### EXERCISE TEXT:
'''
Scientologists looking for converts in Haiti

Members of the Church of Scientology have arrived in Haiti - bringing aid, but also looking for new members.

 Members of the Church of Scientology, led by John Travolta, have flown to Haiti to work in disaster relief. Travolta himself flew a plane carrying supplies and medical professionals to the devastated island and arranged for another plane. In addition to the much needed aid, Travolta’s plan also carried 50 Scientologist volunteers, some of which may be hoping to cultivate new members. An email making the rounds of Scientologists recently asks for financial help to support church members going to conduct training seminars in Port au Prince.

Arriving on the scene of a disaster is not unusual for Scientologists. The founder of the church, L. Ron Hubbard, wrote about a strategy called “Casualty Contact,” which advocates searching out victims of tragedy as potential converts. Today this strategy is called the Volunteer Minister’s program. The distinctive yellow tents of the program have been seen at Ground Zero in the days following the 9/11 attacks, the subway attacks in London as well as the massacre in the Russian city of Beslan. After seeing their work, officials from the Russian ministry of health asked the volunteers to leave, saying their methods were unhelpful to the traumatized children.

“Wherever there is a disaster, you will find a bunch of scientologists in bright yellow t-shirts,” said Ravi Somaiya, an editor with Gawker.com who uncovered this story. “They believe they are doing good. They believe the only way to true happiness is through Scientology.”
'''
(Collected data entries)
'''
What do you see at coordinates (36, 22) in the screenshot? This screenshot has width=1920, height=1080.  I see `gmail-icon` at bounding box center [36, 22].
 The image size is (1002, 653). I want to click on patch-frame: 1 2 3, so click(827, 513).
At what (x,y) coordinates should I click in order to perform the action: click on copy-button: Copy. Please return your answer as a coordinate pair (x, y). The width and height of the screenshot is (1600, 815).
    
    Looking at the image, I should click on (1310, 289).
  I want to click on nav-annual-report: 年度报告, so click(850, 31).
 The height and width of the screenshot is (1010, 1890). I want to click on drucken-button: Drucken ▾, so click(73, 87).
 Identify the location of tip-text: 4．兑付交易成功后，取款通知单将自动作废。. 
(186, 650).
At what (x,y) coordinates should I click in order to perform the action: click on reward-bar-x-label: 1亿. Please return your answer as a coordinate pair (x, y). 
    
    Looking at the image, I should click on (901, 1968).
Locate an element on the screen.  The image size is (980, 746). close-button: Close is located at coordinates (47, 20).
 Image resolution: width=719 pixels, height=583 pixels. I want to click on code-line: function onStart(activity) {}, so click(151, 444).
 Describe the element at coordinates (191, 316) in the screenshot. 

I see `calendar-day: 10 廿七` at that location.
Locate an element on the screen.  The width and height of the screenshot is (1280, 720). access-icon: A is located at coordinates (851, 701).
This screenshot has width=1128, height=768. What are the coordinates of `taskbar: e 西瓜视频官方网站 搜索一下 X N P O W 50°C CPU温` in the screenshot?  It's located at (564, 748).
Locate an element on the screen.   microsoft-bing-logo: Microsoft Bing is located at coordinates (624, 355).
'''
### BRIEF A:
In the Scientology article, what was the strategy called that L. Ron Hubbard wrote about?
### BRIEF B:
From the Scientology article, write out the passage that opens with the words containing "Scientologists looking for" and closes with "for new members.", swapping "new members" for "converts".

### WRITTEN SOLUTION A:
"Casualty Contact."

### WRITTEN SOLUTION B:
Scientologists looking for converts in Haiti

Members of the Church of Scientology have arrived in Haiti - bringing aid, but also looking for converts.